Since 2002, VHA’s National Viral Hepatitis Program has used a comprehensive population health-based approach to HCV care for Veterans, emphasizing access to high-quality clinical care and testing, counseling, patient and provider education, and quality improvement efforts. Clinical reminders in the electronic medical record have been found to be an effective way to trigger clinicians to screen Veterans for HCV risk and offer testing when appropriate. Clinical reminders were made widely available and have been successfully used to improve screening efforts.
The VA’s National Hepatitis C Program accomplishments have included extensive screening of at-risk Veterans, early and broad access to anti-viral therapy such as HCV protease inhibitors, and improvements in the management of other co-existing conditions such as depression, alcohol misuse and other substance use disorders.

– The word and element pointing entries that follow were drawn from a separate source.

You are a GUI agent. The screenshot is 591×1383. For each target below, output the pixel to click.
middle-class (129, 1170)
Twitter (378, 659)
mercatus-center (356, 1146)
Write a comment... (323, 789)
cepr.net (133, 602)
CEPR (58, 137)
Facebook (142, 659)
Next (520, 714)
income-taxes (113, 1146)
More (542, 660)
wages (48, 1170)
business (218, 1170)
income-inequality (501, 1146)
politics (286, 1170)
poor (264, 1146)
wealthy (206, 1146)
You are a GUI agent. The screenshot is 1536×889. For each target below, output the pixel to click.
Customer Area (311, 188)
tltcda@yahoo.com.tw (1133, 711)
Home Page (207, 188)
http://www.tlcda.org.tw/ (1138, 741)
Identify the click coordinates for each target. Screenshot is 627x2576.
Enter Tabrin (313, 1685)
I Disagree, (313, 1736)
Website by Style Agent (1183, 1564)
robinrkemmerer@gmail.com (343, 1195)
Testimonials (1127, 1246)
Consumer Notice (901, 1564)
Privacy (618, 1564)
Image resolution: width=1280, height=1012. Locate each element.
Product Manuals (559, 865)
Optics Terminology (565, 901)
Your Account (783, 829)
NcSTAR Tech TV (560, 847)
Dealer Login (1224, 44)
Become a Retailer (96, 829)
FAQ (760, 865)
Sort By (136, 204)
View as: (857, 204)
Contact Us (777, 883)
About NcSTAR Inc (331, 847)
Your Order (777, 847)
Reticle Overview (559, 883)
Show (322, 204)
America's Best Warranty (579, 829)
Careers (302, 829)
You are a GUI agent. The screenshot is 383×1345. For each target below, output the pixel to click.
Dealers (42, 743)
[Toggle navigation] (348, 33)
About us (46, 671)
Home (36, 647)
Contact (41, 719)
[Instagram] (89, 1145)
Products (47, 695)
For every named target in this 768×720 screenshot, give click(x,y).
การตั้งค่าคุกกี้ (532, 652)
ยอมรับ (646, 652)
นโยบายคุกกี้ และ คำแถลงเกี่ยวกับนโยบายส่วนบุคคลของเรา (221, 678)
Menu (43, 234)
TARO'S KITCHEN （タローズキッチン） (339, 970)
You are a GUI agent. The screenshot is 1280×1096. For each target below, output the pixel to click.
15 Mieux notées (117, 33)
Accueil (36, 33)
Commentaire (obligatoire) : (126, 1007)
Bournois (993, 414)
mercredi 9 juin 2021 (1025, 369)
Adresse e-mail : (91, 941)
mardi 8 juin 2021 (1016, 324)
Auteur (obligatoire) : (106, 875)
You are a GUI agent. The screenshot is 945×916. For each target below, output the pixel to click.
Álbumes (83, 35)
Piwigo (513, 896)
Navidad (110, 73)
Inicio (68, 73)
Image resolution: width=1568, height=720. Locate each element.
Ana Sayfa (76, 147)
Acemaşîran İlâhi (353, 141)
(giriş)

VHA is the single largest HCV care provider in the U.S., with a seroprevalence rate three times that of the general U.S. population; currently there are over 170,000 Veterans in VHA care with confirmed chronic HCV. The gradual progression of HCV in affected Veterans over a period of decades has led to increasing numbers of patients with cirrhosis, end-stage liver disease, and liver cancer. Of note, over the last ten years, the number of HCV-infected Veterans in care diagnosed with cirrhosis has tripled to over 25,000, while over the same time period the cumulative number of HCV-infected Veterans diagnosed with liver cancer has increased by ten-fold.
It has also been recognized that Veterans are at higher risk for exposure to HBV than the general U.S. population. Current VHA recommendations for HBV screening are that at risk Veterans should be offered testing for HBV, and linked to care if found to be positive. Better understanding of the prevalence of HBV in the Veteran population, the number of Veterans who have been tested, and missed opportunities for testing, will help guide appropriate HBV screening/testing recommendations in the future.
VHA is committed to identifying Veterans at risk for viral hepatitis and linking those who are found to be positive to high quality care within our healthcare system. VHA will continue to work side by side with colleagues from HHS and other federal and non-federal partners to coordinate and implement a number of strategies to promote awareness around viral hepatitis and to ensure high quality of care to those who are living with these chronic diseases.
Ms. Durfee is the Department of Veterans Affairs representative on the cross-agency work group coordinating implementation of the Action Plan for the Prevention Care and Treatment of Viral Hepatitis.